Beth was a photographer and had a lot of struggling-artist and artist-wannabe friends, and her only real failing, as far as Jared was concerned, was her tendency to encourage them in all their artistic endeavors, although to be honest the only failure there was when those endeavors fell well beyond the borders of what most people considered "art", and more into the realms of what both Jared and Aldis considered "self-indulgent crap".
"No, this guy does watercolors," Aldis continued. "Portraits and monster things and weird shit. I don't know him that well. It's Sunday afternoon, at least you can sleep in."
"Yeah, sure, I'll go," Jared said, "why not. I'm always up for expanding my horizons."
"That's what she said." Aldis snickered and Jared laughed. It was such a stupid joke, such a teenage-boy pun, but they couldn't resist. They'd even gotten Katie and Jim, the boss, to say it too.

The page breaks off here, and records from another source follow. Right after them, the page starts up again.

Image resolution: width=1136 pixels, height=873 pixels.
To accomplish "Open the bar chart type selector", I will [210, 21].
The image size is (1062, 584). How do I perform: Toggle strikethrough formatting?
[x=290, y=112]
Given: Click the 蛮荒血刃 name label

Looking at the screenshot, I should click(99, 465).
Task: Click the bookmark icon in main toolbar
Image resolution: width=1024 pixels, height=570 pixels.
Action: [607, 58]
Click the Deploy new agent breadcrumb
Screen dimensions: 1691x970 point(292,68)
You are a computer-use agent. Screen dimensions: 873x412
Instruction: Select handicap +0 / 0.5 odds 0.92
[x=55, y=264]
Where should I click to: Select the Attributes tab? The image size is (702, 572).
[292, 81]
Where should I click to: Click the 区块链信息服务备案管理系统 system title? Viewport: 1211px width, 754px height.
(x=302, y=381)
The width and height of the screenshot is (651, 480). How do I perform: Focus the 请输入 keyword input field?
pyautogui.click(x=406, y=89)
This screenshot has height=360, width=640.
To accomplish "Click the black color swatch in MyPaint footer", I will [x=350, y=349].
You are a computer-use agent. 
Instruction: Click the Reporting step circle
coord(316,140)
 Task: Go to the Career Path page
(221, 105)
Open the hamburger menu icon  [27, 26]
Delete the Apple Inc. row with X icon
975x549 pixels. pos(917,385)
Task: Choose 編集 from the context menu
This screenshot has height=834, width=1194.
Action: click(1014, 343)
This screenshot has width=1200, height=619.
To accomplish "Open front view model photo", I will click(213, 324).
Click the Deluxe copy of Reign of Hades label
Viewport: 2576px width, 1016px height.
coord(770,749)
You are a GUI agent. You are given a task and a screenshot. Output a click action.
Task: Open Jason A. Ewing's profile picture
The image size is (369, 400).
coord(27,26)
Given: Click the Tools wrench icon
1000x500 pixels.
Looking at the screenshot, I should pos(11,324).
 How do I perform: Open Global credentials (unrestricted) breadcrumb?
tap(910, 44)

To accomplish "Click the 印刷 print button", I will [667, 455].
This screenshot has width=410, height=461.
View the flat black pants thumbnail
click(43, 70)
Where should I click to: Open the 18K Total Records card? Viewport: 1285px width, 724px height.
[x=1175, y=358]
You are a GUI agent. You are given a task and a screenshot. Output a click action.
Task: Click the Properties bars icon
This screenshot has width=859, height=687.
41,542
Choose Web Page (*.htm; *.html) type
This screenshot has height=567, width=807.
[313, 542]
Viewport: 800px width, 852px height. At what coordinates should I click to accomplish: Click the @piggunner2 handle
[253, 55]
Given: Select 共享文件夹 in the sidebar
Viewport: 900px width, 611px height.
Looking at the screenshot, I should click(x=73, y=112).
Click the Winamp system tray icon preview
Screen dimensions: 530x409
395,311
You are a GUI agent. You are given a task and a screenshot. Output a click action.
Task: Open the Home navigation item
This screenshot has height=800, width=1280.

Beth showed up about fifteen minutes later, and when she got out of the car so Aldis could drive, both guys told her that Jared agreed to go to her friend's gallery opening, and she squealed and gave Jared a hug.
"Aldis promised me dinner," he added.
"Whatever," she says, waving her hand airily. "It's Matthew's first solo show. We're trying to get as many people as we can to show up. Tell everybody else. Make Jim come."
"I don't think he does contemporary art, baby," Aldis says.
"Ask him anyway. For me." She flutters her eyelashes. "Now we gotta go home, I have photos to process. Bye Jared. See you Sunday."
"Tomorrow," Aldis adds.
"Tomorrow," Jared says. "Bye guys."
He watches them drive away, then gets in his truck and heads home himself. He turns the radio up and sings along to the songs he knows, because he can.
words: 1948
total words: 5085
(by next time i'll have uploaded a jared icon.)
Jeff has two dogs of his own and almost never leaves his house, and after Jared moved into his own place, he and Jeff made a deal that Jeff would come by at least once and ideally twice during the day to let Jared's dogs out and talk to them and make sure they're not starving or dying of thirst and just generally love up on them and remind them that they haven't been abandoned. Jeff also has a really nice girlfriend named Hilarie who works during the day, but sometimes she's still home when Jared stops by in the morning, and they have a five-minute chat before he has to get going.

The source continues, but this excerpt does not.